Wedding Bells

Gay marriage’s effects are ‘unambiguously positive,’ study finds

It’s been 20 years since gay marriage was first legalized in the US. Back in May of 2004, Massachusetts became the first state to offer marriage licenses to same-sex couples, though not without major pushback. Conservatives complained that legalizing gay marriage would ruin the sanctity of straight marriage, or that fewer people would want to get married in general. Now, a new study proves that the exact opposite has come true.

The study, published by nonprofit research organization RAND, reviewed existing studies and conducted new analyses to see the state of marriage in America today. Long story short, the study’s authors concluded that “the benefits of access to legal marriage for same-sex couples are unambiguously positive.”

What exactly are those benefits? In states where gay marriage was legalized, the rates of anti-queer hate crimes, employment discrimination, and STDs including syphilis, HIV, and AIDS all declined.

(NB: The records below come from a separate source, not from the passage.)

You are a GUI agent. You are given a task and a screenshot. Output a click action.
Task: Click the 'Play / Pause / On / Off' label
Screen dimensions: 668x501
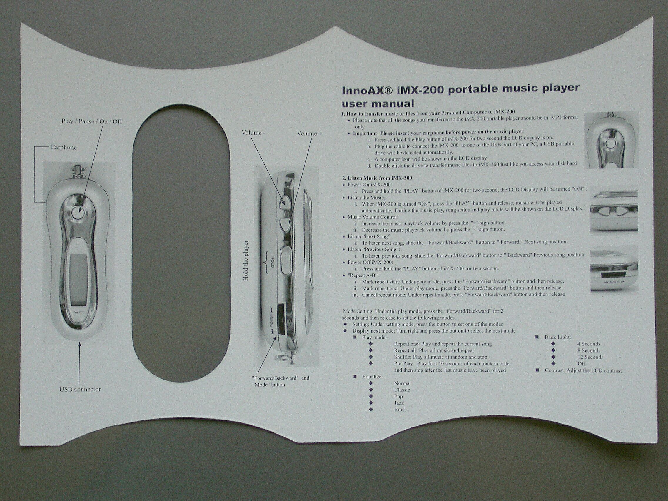[92, 121]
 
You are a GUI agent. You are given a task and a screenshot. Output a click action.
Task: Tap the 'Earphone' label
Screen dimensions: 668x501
[64, 147]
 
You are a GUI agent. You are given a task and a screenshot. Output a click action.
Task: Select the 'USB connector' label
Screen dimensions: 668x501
[80, 389]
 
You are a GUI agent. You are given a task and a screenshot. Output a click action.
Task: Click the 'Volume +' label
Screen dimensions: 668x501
[310, 133]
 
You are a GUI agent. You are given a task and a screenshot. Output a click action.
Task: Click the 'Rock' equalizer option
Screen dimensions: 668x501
[400, 410]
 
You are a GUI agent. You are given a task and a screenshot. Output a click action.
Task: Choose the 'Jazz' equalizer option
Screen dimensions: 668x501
[399, 403]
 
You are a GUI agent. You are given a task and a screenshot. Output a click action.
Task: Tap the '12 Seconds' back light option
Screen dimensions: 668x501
[590, 357]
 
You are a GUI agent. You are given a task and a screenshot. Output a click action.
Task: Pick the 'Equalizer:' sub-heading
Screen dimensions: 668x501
[373, 377]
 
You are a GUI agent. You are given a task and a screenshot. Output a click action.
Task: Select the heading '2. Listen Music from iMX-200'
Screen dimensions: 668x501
[377, 178]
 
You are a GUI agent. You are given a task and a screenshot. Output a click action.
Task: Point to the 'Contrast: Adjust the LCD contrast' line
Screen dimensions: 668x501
[583, 370]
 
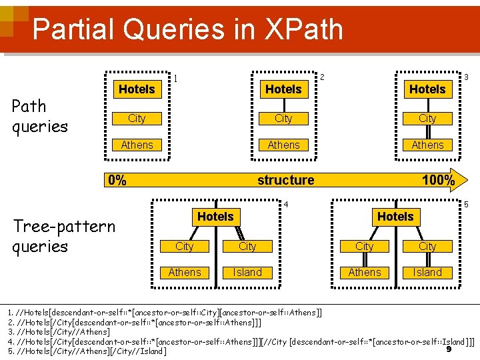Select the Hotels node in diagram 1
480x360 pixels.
tap(137, 89)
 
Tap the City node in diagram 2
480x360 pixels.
tap(283, 118)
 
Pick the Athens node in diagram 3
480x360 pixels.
tap(427, 145)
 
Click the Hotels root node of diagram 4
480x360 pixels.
tap(215, 217)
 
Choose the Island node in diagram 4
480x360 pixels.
tap(247, 272)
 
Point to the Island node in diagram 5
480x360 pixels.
tap(427, 272)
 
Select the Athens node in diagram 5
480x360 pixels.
tap(365, 272)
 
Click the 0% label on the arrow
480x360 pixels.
tap(117, 180)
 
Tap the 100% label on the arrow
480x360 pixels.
tap(438, 180)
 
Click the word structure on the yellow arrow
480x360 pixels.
tap(285, 180)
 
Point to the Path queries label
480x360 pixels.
tap(40, 116)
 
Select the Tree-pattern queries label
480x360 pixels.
tap(64, 236)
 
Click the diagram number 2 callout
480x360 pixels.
tap(322, 77)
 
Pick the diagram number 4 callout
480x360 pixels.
tap(285, 204)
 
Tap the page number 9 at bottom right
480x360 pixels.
tap(449, 349)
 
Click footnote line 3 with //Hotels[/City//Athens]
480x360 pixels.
tap(59, 331)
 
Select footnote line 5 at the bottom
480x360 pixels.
tap(87, 351)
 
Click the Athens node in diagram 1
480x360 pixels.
tap(137, 145)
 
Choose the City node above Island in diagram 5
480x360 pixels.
tap(427, 246)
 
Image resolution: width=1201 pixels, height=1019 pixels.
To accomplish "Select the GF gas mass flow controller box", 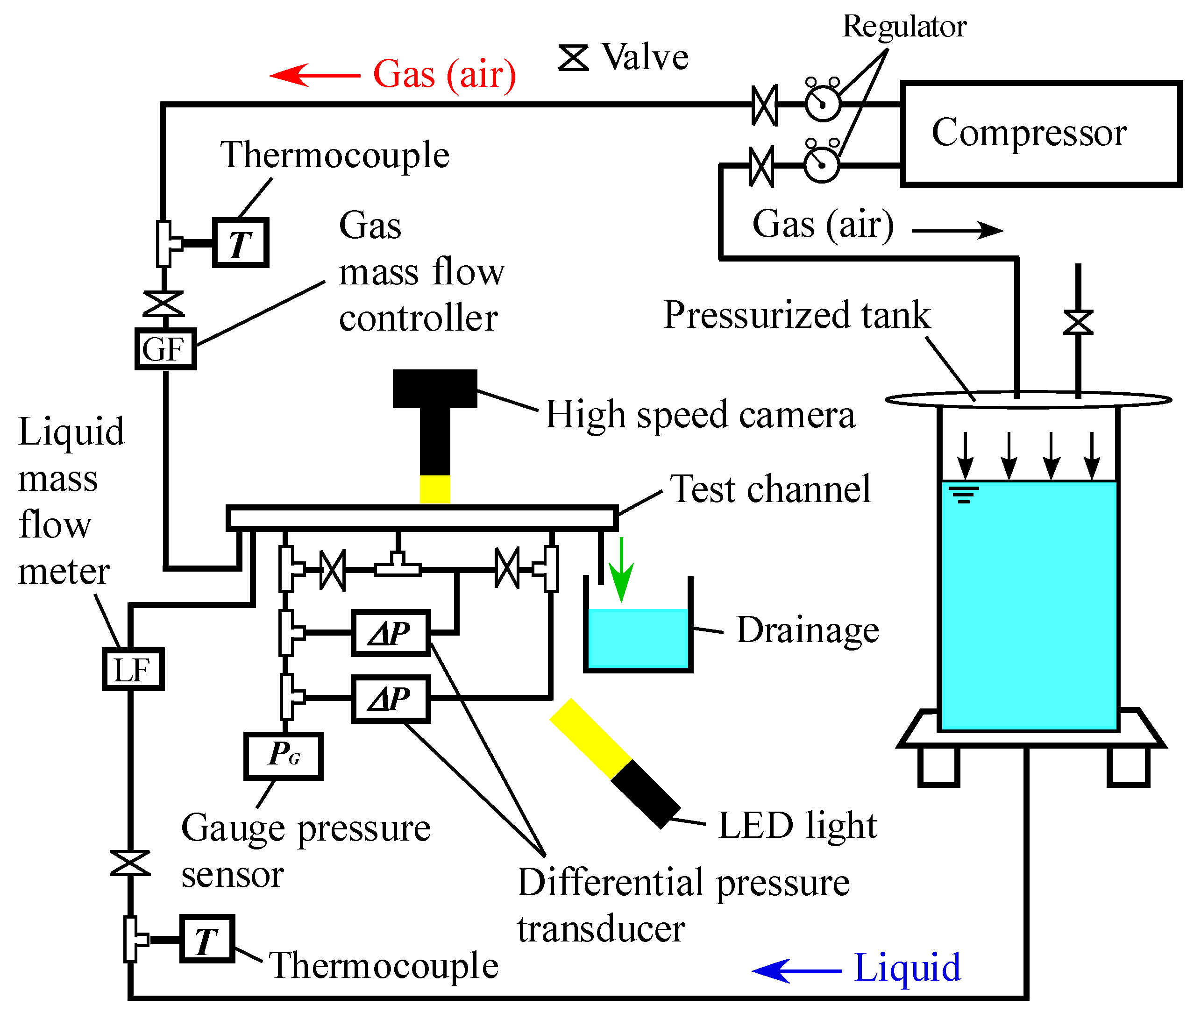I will coord(165,349).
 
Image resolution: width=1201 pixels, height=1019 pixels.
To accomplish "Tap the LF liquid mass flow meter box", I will coord(133,669).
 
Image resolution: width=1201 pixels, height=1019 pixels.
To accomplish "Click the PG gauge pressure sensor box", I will coord(283,756).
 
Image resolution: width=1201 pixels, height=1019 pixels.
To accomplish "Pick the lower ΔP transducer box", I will coord(391,698).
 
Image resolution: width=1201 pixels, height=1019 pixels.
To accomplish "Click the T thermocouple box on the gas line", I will coord(240,243).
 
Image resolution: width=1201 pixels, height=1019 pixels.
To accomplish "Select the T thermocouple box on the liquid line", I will coord(207,939).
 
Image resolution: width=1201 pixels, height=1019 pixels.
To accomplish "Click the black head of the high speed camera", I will coord(434,389).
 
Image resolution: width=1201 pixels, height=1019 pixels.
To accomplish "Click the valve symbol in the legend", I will coord(573,58).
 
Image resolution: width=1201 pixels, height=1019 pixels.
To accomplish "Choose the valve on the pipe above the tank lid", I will coord(1078,322).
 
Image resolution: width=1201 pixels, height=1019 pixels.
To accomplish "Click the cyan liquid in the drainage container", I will coord(638,638).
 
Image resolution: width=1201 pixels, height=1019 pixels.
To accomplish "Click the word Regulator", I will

Meanwhile, rates of homeownership, earnings, and relationship stability all increased for same-sex households in those states, as did adoption rates.

And as far as overall attitudes toward marriage, legalizing gay marriage doesn’t seem to have had much of an impact — and if it did, it was positive. Marriage rates have increased by 1-2% for different-sex couples and by 10% overall. Around 70% of Americans now support same-sex marriage.

“Some of those who opposed the granting of marriage rights to same-sex couples predicted that doing so would undermine the institution of marriage, resulting in fewer couples marrying, more couples divorcing and an overall retreat from family formation,” Benjamin R. Karney, one of the study’s authors, said in a statement. “Overall, the fears of opponents of same-sex marriage simply have not come to pass.”

“We find no evidence for a retreat from marriage,” added Melanie A. Zaber, another of the study’s authors. “In fact, there is evidence suggesting that by extending marriage rights to a greater number of couples, interest in marriage increased. And that finding isn’t limited to same-sex couples — this is also true for the broader population.”

“The only changes we detect are suggestive of a renewed salience of marriage among the broader public,” Zaber continued. “There is no empirical basis for concerns that allowing same-sex couples to marry has negatively affected different-sex couples and families.”